News Intel Unlocks GPU Drivers for OEM Systems

This is very good news. Because the past few times I've dealt with Intel Graphics drivers, it's been a major pain in the butt. Usually, the best approach has just been to use Display Driver Uninstaller to wipe the Windows Update drivers from the system, then install the Intel drivers ... but it doesn't always work as planned. I think I ended up having to DDU and then install prior to rebooting, or Windows would put the "OEM" drivers back on my system.

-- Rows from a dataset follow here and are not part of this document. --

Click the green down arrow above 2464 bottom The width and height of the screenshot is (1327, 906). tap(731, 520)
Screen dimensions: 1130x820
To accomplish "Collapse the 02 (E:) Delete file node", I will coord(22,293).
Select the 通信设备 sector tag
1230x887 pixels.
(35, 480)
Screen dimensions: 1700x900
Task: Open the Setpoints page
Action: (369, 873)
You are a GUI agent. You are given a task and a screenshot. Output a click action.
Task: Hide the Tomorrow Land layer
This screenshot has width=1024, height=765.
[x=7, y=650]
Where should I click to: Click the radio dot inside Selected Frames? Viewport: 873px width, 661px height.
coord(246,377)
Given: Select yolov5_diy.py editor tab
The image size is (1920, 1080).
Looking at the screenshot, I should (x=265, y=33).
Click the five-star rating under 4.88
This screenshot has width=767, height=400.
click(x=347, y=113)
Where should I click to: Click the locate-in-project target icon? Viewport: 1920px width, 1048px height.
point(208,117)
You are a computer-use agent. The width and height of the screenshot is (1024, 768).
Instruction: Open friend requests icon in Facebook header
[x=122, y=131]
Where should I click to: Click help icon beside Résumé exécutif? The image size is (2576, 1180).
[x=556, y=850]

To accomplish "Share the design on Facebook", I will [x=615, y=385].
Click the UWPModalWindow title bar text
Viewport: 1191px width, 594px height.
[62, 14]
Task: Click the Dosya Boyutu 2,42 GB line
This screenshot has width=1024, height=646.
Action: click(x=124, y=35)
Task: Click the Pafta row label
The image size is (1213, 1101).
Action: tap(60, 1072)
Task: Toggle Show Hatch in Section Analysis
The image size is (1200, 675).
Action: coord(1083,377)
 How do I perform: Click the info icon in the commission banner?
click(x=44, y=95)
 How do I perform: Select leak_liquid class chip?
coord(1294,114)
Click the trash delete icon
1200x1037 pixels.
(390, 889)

And this is for a custom built PC, with an MSI MEG Z390 Ace motherboard -- not some Dell or whatever.

Nvidia did this years ago for laptops, AMD did it last year, and Intel is finally joining the ship of realizing that OEMs often don't do jack squat with updating drivers.
 
Weird. I have never had an issues installing any driver on OEM's, of course unless the driver isn't meant for it lol.

Sometimes finding drivers for old devices (SCSI/RAID) to work on Windows Vista+ can be hard, which is why my test PC is a first gen Core i3 so I have XP, 7, And 10 installed on it and it has built in Parallel, Serial, and PCI slots for testing. Only thing is the PCI slot has the battery behind it so i have to use a PCIe to PCI riser to use those 64 Bit PCI cards for testing.
 
Weird. I have never had an issues installing any driver on OEM's, of course unless the driver isn't meant for it lol.

Sometimes finding drivers for old devices (SCSI/RAID) to work on Windows Vista+ can be hard, which is why my test PC is a first gen Core i3 so I have XP, 7, And 10 installed on it and it has built in Parallel, Serial, and PCI slots for testing. Only thing is the PCI slot has the battery behind it so i have to use a PCIe to PCI riser to use those 64 Bit PCI cards for testing.
We're talking specifically about Intel graphics drivers, and I'm not sure if you've never used them, but even on DIY PC builds Windows 10 will put on an "OEM approved" driver by default. Prior to this driver release, the only way to get the generic Intel drivers was to use DDU to wipe out the Intel drivers, block Windows Update from downloading new drivers, and then install the DCH drivers from Intel. It's not super hard, but it's more than most people running integrated graphics would be willing to do.